Change every occurrence of "Screen dimensions" to "Screen size" throughout the data below, and leave everything else unchanged.

--- Begin ---

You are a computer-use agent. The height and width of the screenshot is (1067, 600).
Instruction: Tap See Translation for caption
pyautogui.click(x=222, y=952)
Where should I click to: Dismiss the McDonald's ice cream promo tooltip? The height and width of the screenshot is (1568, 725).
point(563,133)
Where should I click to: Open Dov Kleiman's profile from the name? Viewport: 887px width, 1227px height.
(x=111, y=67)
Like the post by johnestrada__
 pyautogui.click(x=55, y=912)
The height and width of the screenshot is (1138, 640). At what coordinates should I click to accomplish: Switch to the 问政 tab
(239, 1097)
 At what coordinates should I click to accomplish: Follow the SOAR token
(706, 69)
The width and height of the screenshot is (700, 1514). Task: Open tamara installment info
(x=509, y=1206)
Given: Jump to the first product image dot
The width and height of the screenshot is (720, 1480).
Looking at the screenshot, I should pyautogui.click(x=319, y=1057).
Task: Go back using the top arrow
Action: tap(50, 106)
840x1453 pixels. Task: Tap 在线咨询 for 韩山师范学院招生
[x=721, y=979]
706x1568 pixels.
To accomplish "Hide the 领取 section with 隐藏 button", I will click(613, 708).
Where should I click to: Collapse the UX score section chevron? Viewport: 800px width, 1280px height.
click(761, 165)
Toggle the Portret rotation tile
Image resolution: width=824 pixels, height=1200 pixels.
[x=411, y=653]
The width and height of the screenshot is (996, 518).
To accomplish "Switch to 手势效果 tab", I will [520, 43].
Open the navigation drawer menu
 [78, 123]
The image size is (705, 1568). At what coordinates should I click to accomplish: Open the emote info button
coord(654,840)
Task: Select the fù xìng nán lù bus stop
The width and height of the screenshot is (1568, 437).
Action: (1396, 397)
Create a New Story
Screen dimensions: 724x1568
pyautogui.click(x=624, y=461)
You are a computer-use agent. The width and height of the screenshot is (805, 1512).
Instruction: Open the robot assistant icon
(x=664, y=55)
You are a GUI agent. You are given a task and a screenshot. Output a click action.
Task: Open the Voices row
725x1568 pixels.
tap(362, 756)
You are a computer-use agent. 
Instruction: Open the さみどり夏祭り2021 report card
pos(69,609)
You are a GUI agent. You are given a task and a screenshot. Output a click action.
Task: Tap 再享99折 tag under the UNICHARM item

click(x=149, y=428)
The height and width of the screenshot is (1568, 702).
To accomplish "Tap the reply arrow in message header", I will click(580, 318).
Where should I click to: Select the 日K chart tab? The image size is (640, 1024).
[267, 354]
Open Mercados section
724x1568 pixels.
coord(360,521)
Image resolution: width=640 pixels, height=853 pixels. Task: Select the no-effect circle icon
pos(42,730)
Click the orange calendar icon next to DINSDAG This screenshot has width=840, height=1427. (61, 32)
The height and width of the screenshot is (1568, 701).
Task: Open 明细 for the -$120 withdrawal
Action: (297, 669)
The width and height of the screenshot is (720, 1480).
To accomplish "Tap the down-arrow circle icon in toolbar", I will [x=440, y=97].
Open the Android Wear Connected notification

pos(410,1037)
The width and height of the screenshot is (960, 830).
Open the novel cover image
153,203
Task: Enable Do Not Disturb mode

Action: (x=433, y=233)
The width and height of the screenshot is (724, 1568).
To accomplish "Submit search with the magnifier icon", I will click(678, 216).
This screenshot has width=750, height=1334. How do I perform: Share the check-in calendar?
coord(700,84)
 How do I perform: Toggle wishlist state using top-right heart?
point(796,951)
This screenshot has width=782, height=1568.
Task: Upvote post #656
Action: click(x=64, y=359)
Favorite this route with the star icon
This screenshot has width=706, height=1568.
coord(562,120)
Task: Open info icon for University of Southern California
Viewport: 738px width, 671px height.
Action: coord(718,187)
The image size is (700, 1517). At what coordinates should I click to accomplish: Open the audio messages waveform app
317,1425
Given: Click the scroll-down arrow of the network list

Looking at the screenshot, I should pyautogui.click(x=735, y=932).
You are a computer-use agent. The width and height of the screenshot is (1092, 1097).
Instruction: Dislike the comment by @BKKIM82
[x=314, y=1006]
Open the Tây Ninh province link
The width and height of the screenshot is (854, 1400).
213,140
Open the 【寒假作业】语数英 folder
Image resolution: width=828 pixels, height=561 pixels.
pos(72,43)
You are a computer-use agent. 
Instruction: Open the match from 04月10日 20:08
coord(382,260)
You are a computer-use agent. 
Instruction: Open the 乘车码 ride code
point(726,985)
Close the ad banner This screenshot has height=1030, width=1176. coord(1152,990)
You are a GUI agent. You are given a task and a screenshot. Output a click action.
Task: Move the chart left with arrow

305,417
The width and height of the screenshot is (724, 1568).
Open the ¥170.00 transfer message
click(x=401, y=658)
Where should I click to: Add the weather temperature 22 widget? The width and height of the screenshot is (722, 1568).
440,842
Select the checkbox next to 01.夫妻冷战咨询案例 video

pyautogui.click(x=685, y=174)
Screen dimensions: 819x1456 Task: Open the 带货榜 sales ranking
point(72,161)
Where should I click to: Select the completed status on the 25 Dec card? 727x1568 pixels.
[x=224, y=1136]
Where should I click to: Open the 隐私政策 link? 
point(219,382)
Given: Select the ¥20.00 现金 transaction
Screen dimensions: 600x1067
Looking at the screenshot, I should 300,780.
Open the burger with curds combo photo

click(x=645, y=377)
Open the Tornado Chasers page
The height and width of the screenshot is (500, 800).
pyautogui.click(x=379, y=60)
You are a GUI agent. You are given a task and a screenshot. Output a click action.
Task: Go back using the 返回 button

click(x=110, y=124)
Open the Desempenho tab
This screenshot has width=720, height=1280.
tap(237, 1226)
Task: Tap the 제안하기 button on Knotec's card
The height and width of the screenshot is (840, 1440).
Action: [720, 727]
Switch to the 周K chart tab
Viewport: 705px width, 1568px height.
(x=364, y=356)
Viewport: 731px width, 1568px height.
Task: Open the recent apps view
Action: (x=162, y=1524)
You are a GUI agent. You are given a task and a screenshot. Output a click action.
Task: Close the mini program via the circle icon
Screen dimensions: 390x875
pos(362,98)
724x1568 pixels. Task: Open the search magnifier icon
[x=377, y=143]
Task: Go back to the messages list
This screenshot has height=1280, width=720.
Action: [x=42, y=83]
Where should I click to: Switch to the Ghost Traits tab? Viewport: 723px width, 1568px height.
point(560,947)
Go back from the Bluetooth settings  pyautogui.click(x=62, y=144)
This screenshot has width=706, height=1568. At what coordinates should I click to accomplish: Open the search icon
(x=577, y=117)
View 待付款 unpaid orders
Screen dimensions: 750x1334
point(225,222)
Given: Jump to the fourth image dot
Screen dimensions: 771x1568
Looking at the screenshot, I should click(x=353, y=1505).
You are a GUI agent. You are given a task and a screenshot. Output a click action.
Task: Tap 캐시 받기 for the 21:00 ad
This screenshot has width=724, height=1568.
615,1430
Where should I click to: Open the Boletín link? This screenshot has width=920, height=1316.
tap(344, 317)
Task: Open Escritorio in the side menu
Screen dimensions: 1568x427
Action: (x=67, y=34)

--- End ---

* _ANSWER TO THE PROBLEM_
You are a computer-use agent. The height and width of the screenshot is (1067, 600).
Instruction: Tap See Translation for caption
pyautogui.click(x=222, y=952)
Where should I click to: Dismiss the McDonald's ice cream promo tooltip? The height and width of the screenshot is (1568, 725).
point(563,133)
Where should I click to: Open Dov Kleiman's profile from the name? Viewport: 887px width, 1227px height.
(x=111, y=67)
Like the post by johnestrada__
 pyautogui.click(x=55, y=912)
The height and width of the screenshot is (1138, 640). At what coordinates should I click to accomplish: Switch to the 问政 tab
(239, 1097)
 At what coordinates should I click to accomplish: Follow the SOAR token
(706, 69)
The width and height of the screenshot is (700, 1514). Task: Open tamara installment info
(x=509, y=1206)
Given: Jump to the first product image dot
The width and height of the screenshot is (720, 1480).
Looking at the screenshot, I should pyautogui.click(x=319, y=1057).
Task: Go back using the top arrow
Action: tap(50, 106)
840x1453 pixels. Task: Tap 在线咨询 for 韩山师范学院招生
[x=721, y=979]
706x1568 pixels.
To accomplish "Hide the 领取 section with 隐藏 button", I will click(613, 708).
Where should I click to: Collapse the UX score section chevron? Viewport: 800px width, 1280px height.
click(761, 165)
Toggle the Portret rotation tile
Image resolution: width=824 pixels, height=1200 pixels.
[x=411, y=653]
The width and height of the screenshot is (996, 518).
To accomplish "Switch to 手势效果 tab", I will [520, 43].
Open the navigation drawer menu
 [78, 123]
The image size is (705, 1568). At what coordinates should I click to accomplish: Open the emote info button
coord(654,840)
Task: Select the fù xìng nán lù bus stop
The width and height of the screenshot is (1568, 437).
Action: (1396, 397)
Create a New Story
Screen size: 724x1568
pyautogui.click(x=624, y=461)
You are a computer-use agent. The width and height of the screenshot is (805, 1512).
Instruction: Open the robot assistant icon
(x=664, y=55)
You are a GUI agent. You are given a task and a screenshot. Output a click action.
Task: Open the Voices row
725x1568 pixels.
tap(362, 756)
You are a computer-use agent. 
Instruction: Open the さみどり夏祭り2021 report card
pos(69,609)
You are a GUI agent. You are given a task and a screenshot. Output a click action.
Task: Tap 再享99折 tag under the UNICHARM item

click(x=149, y=428)
The height and width of the screenshot is (1568, 702).
To accomplish "Tap the reply arrow in message header", I will click(580, 318).
Where should I click to: Select the 日K chart tab? The image size is (640, 1024).
[267, 354]
Open Mercados section
724x1568 pixels.
coord(360,521)
Image resolution: width=640 pixels, height=853 pixels. Task: Select the no-effect circle icon
pos(42,730)
Click the orange calendar icon next to DINSDAG This screenshot has width=840, height=1427. (61, 32)
The height and width of the screenshot is (1568, 701).
Task: Open 明细 for the -$120 withdrawal
Action: (297, 669)
The width and height of the screenshot is (720, 1480).
To accomplish "Tap the down-arrow circle icon in toolbar", I will [x=440, y=97].
Open the Android Wear Connected notification

pos(410,1037)
The width and height of the screenshot is (960, 830).
Open the novel cover image
153,203
Task: Enable Do Not Disturb mode

Action: (x=433, y=233)
The width and height of the screenshot is (724, 1568).
To accomplish "Submit search with the magnifier icon", I will click(678, 216).
This screenshot has width=750, height=1334. How do I perform: Share the check-in calendar?
coord(700,84)
 How do I perform: Toggle wishlist state using top-right heart?
point(796,951)
This screenshot has width=782, height=1568.
Task: Upvote post #656
Action: click(x=64, y=359)
Favorite this route with the star icon
This screenshot has width=706, height=1568.
coord(562,120)
Task: Open info icon for University of Southern California
Viewport: 738px width, 671px height.
Action: coord(718,187)
The image size is (700, 1517). At what coordinates should I click to accomplish: Open the audio messages waveform app
317,1425
Given: Click the scroll-down arrow of the network list

Looking at the screenshot, I should pyautogui.click(x=735, y=932).
You are a computer-use agent. The width and height of the screenshot is (1092, 1097).
Instruction: Dislike the comment by @BKKIM82
[x=314, y=1006]
Open the Tây Ninh province link
The width and height of the screenshot is (854, 1400).
213,140
Open the 【寒假作业】语数英 folder
Image resolution: width=828 pixels, height=561 pixels.
pos(72,43)
You are a computer-use agent. 
Instruction: Open the match from 04月10日 20:08
coord(382,260)
You are a computer-use agent. 
Instruction: Open the 乘车码 ride code
point(726,985)
Close the ad banner This screenshot has height=1030, width=1176. coord(1152,990)
You are a GUI agent. You are given a task and a screenshot. Output a click action.
Task: Move the chart left with arrow

305,417
The width and height of the screenshot is (724, 1568).
Open the ¥170.00 transfer message
click(x=401, y=658)
Where should I click to: Add the weather temperature 22 widget? The width and height of the screenshot is (722, 1568).
440,842
Select the checkbox next to 01.夫妻冷战咨询案例 video

pyautogui.click(x=685, y=174)
Screen size: 819x1456 Task: Open the 带货榜 sales ranking
point(72,161)
Where should I click to: Select the completed status on the 25 Dec card? 727x1568 pixels.
[x=224, y=1136]
Where should I click to: Open the 隐私政策 link? 
point(219,382)
Given: Select the ¥20.00 现金 transaction
Screen size: 600x1067
Looking at the screenshot, I should 300,780.
Open the burger with curds combo photo

click(x=645, y=377)
Open the Tornado Chasers page
The height and width of the screenshot is (500, 800).
pyautogui.click(x=379, y=60)
You are a GUI agent. You are given a task and a screenshot. Output a click action.
Task: Go back using the 返回 button

click(x=110, y=124)
Open the Desempenho tab
This screenshot has width=720, height=1280.
tap(237, 1226)
Task: Tap the 제안하기 button on Knotec's card
The height and width of the screenshot is (840, 1440).
Action: [720, 727]
Switch to the 周K chart tab
Viewport: 705px width, 1568px height.
(x=364, y=356)
Viewport: 731px width, 1568px height.
Task: Open the recent apps view
Action: (x=162, y=1524)
You are a GUI agent. You are given a task and a screenshot. Output a click action.
Task: Close the mini program via the circle icon
Screen size: 390x875
pos(362,98)
724x1568 pixels. Task: Open the search magnifier icon
[x=377, y=143]
Task: Go back to the messages list
This screenshot has height=1280, width=720.
Action: [x=42, y=83]
Where should I click to: Switch to the Ghost Traits tab? Viewport: 723px width, 1568px height.
point(560,947)
Go back from the Bluetooth settings  pyautogui.click(x=62, y=144)
This screenshot has width=706, height=1568. At what coordinates should I click to accomplish: Open the search icon
(x=577, y=117)
View 待付款 unpaid orders
Screen size: 750x1334
point(225,222)
Given: Jump to the fourth image dot
Screen size: 771x1568
Looking at the screenshot, I should click(x=353, y=1505).
You are a GUI agent. You are given a task and a screenshot. Output a click action.
Task: Tap 캐시 받기 for the 21:00 ad
This screenshot has width=724, height=1568.
615,1430
Where should I click to: Open the Boletín link? This screenshot has width=920, height=1316.
tap(344, 317)
Task: Open Escritorio in the side menu
Screen size: 1568x427
Action: (x=67, y=34)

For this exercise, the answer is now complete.